Les requérants invoquaient un principe selon lequel le mariage est l’union d’un homme et d’une femme pour faire obstacle à l’adoption de la loi nouvelle. Toutefois, le Conseil juge que cette règle « ne peut constituer un principe fondamental reconnu par les lois de la République » car elle ne concerne aucun droit fondamental.
Cette tradition législative ne touche ni à la souveraineté nationale ni à l’organisation des pouvoirs publics et ne saurait donc s’imposer au législateur dans son action souveraine.
B. Le pouvoir d’appréciation du législateur et le principe d’égalité
Le législateur a estimé que la différence entre les couples ne justifiait plus l’exclusion des personnes de même sexe du statut et de la protection matrimoniale classique. Le Conseil refuse de « substituer son appréciation à celle du législateur » sur l’opportunité d’une telle réforme sociale touchant à l’évolution profonde des mœurs françaises contemporaines.
Le principe d’égalité n’oblige pas à traiter différemment des personnes placées dans des situations distinctes si le législateur poursuit un but d’intérêt général clairement identifié. L’ouverture du mariage ne porte aucune atteinte à la liberté matrimoniale ni au droit au maintien des conventions légalement conclues par les époux avant la loi nouvelle.
Cette reconnaissance de la souveraineté parlementaire permet ainsi l’extension de l’institution à tous les couples sans méconnaître les principes fondamentaux de notre République démocratique et laïque.
II. L’extension de la filiation adoptive et l’encadrement des droits de l’enfant
A. La validité de l’établissement d’un lien de filiation adoptive
La loi permet désormais aux couples de même sexe d’adopter ou de solliciter l’adoption de l’enfant de leur conjoint au sein d’une famille légalement constituée. Le Conseil considère que « l’identité de sexe des adoptants ne constituait pas, en elle-même, un obstacle à l’établissement d’un lien de filiation adoptive » régulier et protecteur.
Les requérants dénonçaient l’inintelligibilité des dispositions relatives à la filiation en raison de l’usage persistant des termes de père et de mère dans le code civil français. La juridiction estime que la loi demeure accessible car le mariage et l’adoption emportent les mêmes effets juridiques pour tous les parents sans aucune distinction de sexe.
La Haute Juridiction rappelle également que la loi ne crée pas un droit à l’enfant mais une simple faculté d’adoption soumise à des conditions administratives strictement définies.
B. La préservation de l’intérêt de l’enfant comme exigence constitutionnelle
Le Conseil émet une réserve d’interprétation concernant la délivrance de l’agrément administratif nécessaire pour engager une procédure d’adoption plénière ou simple sur le territoire national. Cet agrément ne peut être accordé sans que l’autorité administrative vérifie « le respect de l’exigence de conformité de l’adoption à l’intérêt de l’enfant » individuellement.

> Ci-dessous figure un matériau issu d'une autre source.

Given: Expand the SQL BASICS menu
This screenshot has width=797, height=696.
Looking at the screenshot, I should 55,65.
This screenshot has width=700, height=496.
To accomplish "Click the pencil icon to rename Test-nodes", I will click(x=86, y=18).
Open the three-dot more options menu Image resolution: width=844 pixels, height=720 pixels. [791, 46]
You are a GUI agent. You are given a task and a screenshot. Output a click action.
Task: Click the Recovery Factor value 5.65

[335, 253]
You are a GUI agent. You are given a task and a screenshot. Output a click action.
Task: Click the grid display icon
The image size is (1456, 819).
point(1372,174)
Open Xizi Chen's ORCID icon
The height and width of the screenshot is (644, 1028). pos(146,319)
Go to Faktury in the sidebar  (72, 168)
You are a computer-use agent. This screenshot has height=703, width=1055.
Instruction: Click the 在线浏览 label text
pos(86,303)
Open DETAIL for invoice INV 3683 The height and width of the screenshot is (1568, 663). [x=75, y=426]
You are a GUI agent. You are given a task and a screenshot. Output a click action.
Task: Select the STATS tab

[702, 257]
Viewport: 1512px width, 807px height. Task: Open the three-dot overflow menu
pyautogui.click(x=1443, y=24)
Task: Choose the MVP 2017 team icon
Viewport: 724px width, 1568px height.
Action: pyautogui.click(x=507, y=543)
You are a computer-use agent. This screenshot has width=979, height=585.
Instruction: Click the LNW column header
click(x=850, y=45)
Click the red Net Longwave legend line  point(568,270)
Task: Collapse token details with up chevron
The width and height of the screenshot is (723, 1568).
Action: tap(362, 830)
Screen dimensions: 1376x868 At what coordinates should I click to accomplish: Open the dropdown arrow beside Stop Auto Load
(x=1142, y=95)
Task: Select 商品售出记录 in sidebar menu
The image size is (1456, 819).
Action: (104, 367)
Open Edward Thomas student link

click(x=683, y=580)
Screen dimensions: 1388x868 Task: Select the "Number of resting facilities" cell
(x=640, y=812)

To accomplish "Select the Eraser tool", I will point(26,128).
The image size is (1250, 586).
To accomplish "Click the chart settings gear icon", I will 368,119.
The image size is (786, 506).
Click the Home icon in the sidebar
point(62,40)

Cette exigence découle du dixième alinéa du Préambule de la Constitution de 1946 qui impose à la Nation d’assurer les conditions nécessaires au développement de la famille. L’autorité judiciaire doit également s’assurer que l’adoption est conforme à cet intérêt supérieur avant de prononcer une décision définitive liant l’enfant à ses nouveaux parents légaux.
Le Conseil garantit ainsi que la protection de l’enfant demeure le pivot central de la filiation adoptive malgré l’évolution des structures matrimoniales au sein de la société.